TEKS DOKUMEN:
·····
Antibodi kemudian akan membunuh vaksin tersebut layaknya membunuh mikroorganisme yang menyerang tubuh. Antibodi akan terus berada di peredaran darah membentuk imunitas. Ketika suatu saat tubuh diserang oleh mikroorganisme yang sama dengan yang terdapat di dalam vaksin, antibodi akan melindungi tubuh dan mencegah terjadinya infeksi.
Namun, ada beberapa kasus vaksinasi yang justru memberikan efek buruk bagi kesehatan anak. karena, memang ada beberapa bahan yang dianggap berbahaya terkandung dalam vaksin, seperti merkuri dan thimerosal.
Center of Disease Control (CDC), Food and Drugs Administration (FDA), WHO, Institute kedokteran dan Akademi Pediatrik Amerika Serikat, mengatakan memang ada bukti yang mendukung, antara hubungan autis dengan thimerosal. Kini, FDA telah merekomendasikan untuk menurunkan atau menghilangkan thimerosal dari vaksin, serta bahan pengawet yang menggunakan mercuri untuk tidak digunakan lagi pada vaksin.
·····
BAHAN YANG DIBERIKAN:
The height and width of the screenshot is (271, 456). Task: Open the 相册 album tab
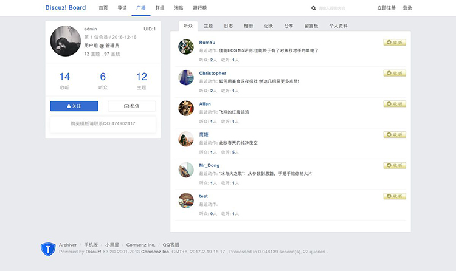coord(248,26)
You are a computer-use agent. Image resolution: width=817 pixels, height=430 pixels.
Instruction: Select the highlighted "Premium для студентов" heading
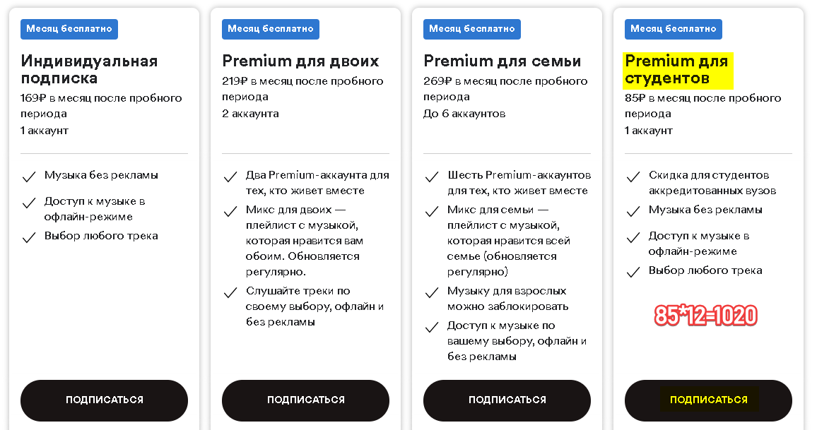[677, 70]
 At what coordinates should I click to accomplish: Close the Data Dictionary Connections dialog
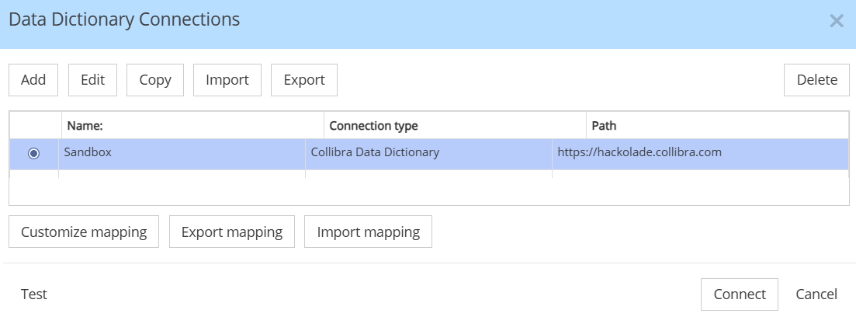836,21
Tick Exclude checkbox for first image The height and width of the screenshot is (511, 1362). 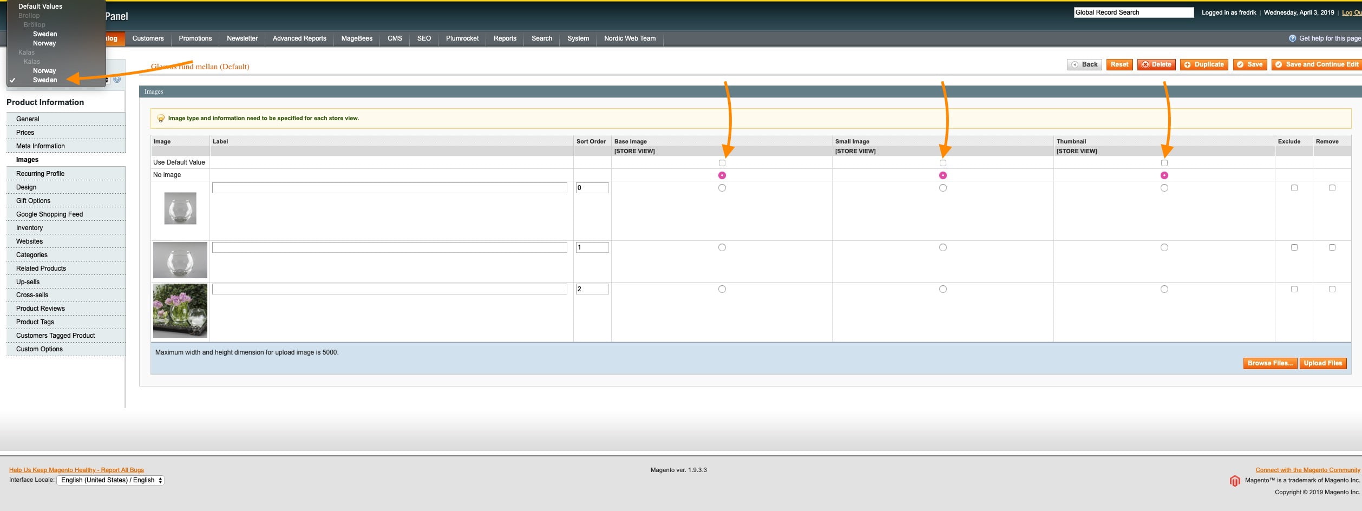tap(1294, 188)
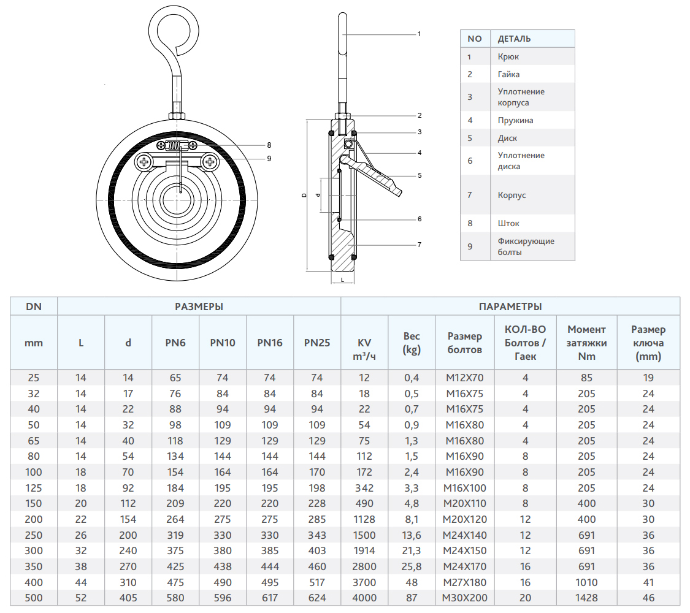
Task: Click the ДЕТАЛЬ header in the parts list
Action: (514, 39)
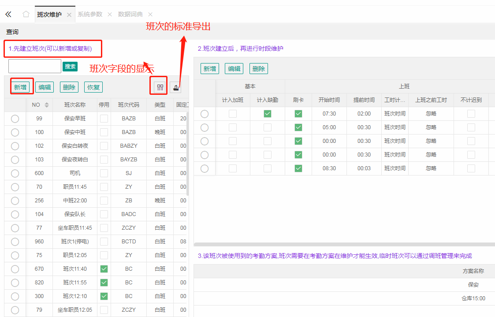Switch to 数据词典 tab
Image resolution: width=495 pixels, height=317 pixels.
click(x=131, y=15)
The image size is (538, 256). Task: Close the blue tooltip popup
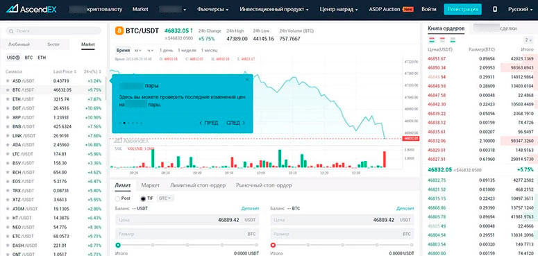click(247, 80)
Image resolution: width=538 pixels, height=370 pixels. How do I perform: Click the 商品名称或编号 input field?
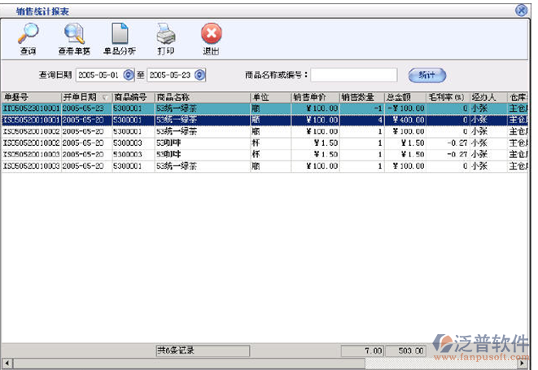[x=354, y=75]
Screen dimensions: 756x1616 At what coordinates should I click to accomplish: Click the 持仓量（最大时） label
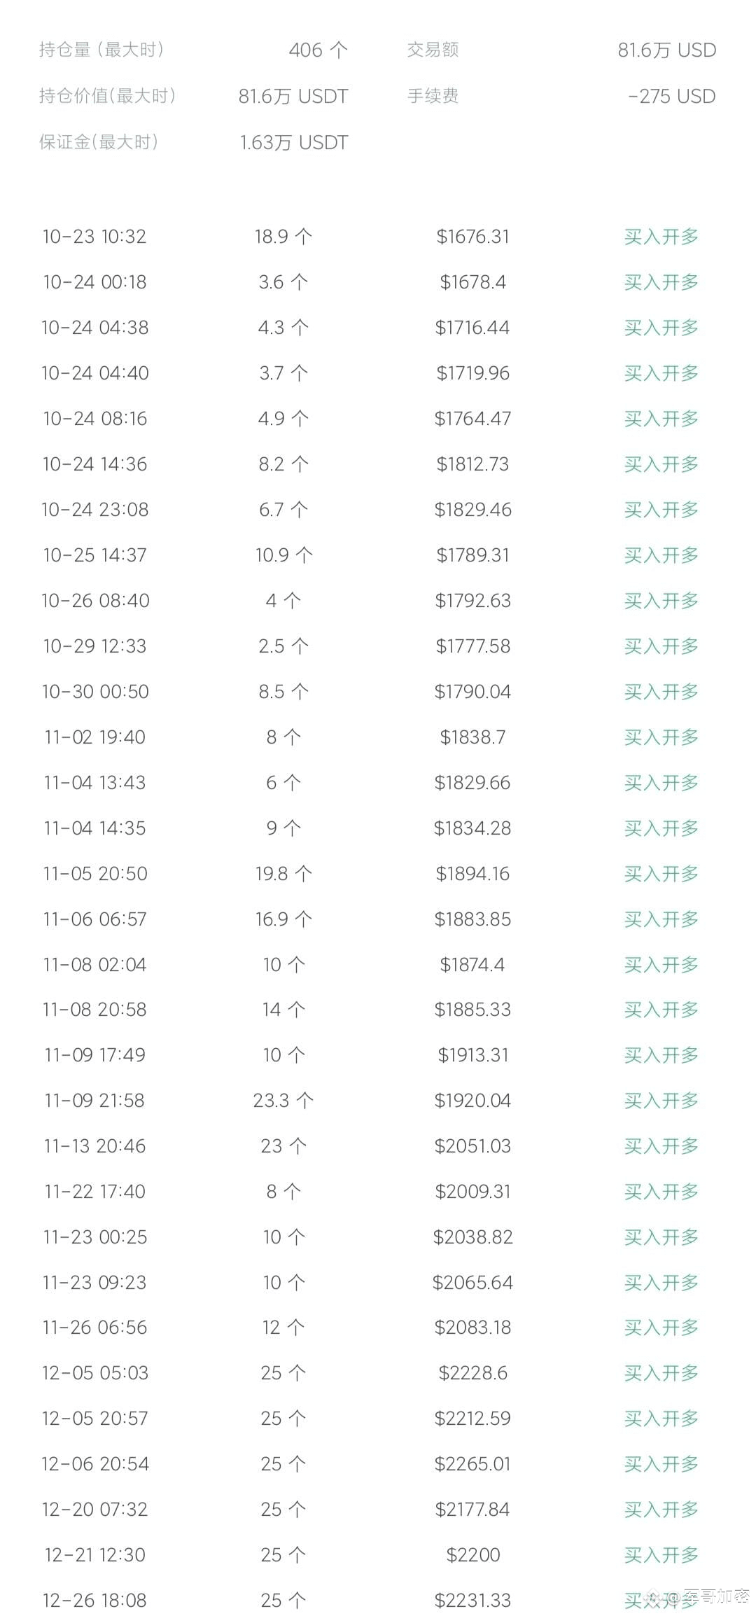click(102, 50)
·····
Tuliskan persis bagian teks tentang vaksin, mulai dari "Antibodi kemudian akan" dan berakhir pada "merkuri dan thimerosal.".

JAWABAN LATIHAN:
Antibodi kemudian akan membunuh vaksin tersebut layaknya membunuh mikroorganisme yang menyerang tubuh. Antibodi akan terus berada di peredaran darah membentuk imunitas. Ketika suatu saat tubuh diserang oleh mikroorganisme yang sama dengan yang terdapat di dalam vaksin, antibodi akan melindungi tubuh dan mencegah terjadinya infeksi.
Namun, ada beberapa kasus vaksinasi yang justru memberikan efek buruk bagi kesehatan anak. karena, memang ada beberapa bahan yang dianggap berbahaya terkandung dalam vaksin, seperti merkuri dan thimerosal.